New NC State College of Veterinary Medicine research suggests SRT may now be an effective option in treating canine multilobular osteochondrosarcoma, or MLO, a rare cancer that starts in the bone, commonly grows on the head and is most often seen in middle-aged and older dogs.
The study, published in Veterinary and Comparative Oncology, is believed to be the first to outline using SRT to treat canine MLO. Its authors are Hiroto Yoshikawa, Tracy Gieger, Michael Nolan and radiation oncology resident Katherine Sweet. We spoke with Sweet about the research team’s promising findings.
What does your study suggest about the potential of SRT to treat canine MLO?

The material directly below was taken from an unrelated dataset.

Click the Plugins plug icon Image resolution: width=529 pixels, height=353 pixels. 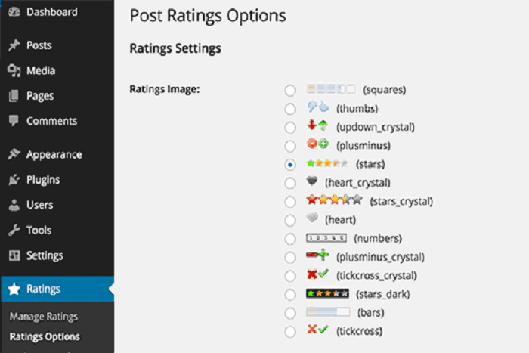[14, 180]
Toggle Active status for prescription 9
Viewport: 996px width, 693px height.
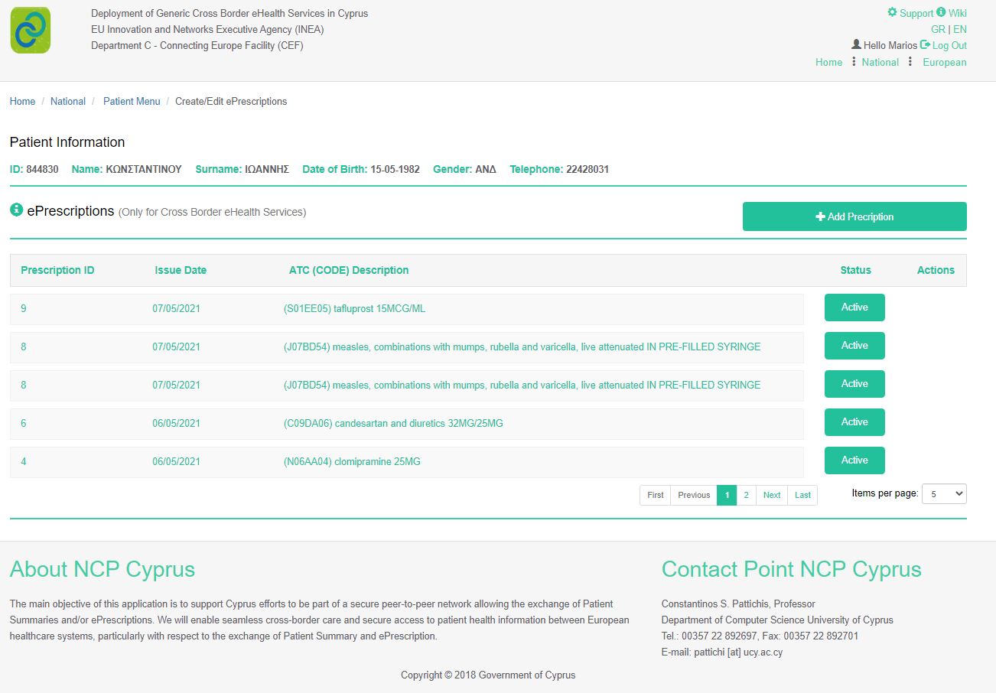click(854, 307)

Surgery to remove the tumor remains the treatment of choice for MLO. However, since the tumor type most commonly arises from the skull, the risks of surgery can be unacceptable to some.

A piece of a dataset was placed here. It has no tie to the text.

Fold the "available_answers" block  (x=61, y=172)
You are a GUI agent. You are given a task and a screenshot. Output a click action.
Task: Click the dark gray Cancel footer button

Although the dogs included in this case series had a shorter average survival than dogs treated with multimodal therapy, SRT can be an attractive option for owners who wish to pursue non-surgical treatment options that are more intensive than medical management or more conventional palliative-intent radiation therapy.
When compared to full-course radiation therapy, SRT has improved owner convenience and has fewer anesthetic episodes. The higher doses per treatment used in SRT may also have an advantage biologically with this tumor type.
How does SRT compare with traditional approaches to treating the condition?
SRT has promising tumor shrinkage, improvement in tumor-associated symptoms and improved survival when compared to previously reported medical management. But it is multimodal therapy — surgery followed by radiation therapy and/or chemotherapy — that has been reported as having the longest survival times for dogs.
Compared to surgery, the benefits of SRT include reduced risk of immediately fatal complications and that treatment can be performed on an outpatient basis. This is an acceptable trade-off for some parents who face a lower-average overall survival time for their pets.
With often fewer treatments compared to a more traditional radiation therapy protocol, the higher intensity of treatment with higher doses of radiation delivered per treatment would theoretically provide a greater benefit.
Did anything surprise you about the results of the study? Was there something that was particularly encouraging?
The expectation of using SRT for this disease was to stop tumor growth to delay progression of symptoms. This could help dogs survive longer by delaying worsening of symptoms.
The thing that we found surprising was that several of the dogs had shrinkage of the tumor rather than simply a stabilization in size. Since symptoms are often associated with compression of the brain or other sensitive nearby structures by the tumor, tumor shrinkage can result in improvement in symptoms.
You note in the study that canine MLO is rare, but what kind of impact does it have on the health of dogs?
The symptoms associated with MLO vary widely depending on where the tumor originated from and what tissues it compresses as it grows. It originates most commonly from the bones surrounding the brain, so in addition to causing brain compression tumor growth there can be profound neurological impairment that could be fatal if left untreated. Other symptoms could include ocular discomfort and damage, respiratory impairment, difficulty eating and more.
The CVM has led other studies using SRT to treat different types of tumors. How would you describe the potential of the therapy approach in veterinary medicine?
SRT requires advanced technology that is recently becoming more available in veterinary hospitals to allow delivery of high doses of radiation accurately and precisely to the tumor while limiting the dose to surrounding normal tissues. This means fewer treatments and generally minimal side effects associated with treatment.
Although not suitable for use for all tumor types or even in all pets with the same tumor type, it can be an attractive treatment option in many cases by limiting the number of hospital visits and allowing the pet to be at home with their family.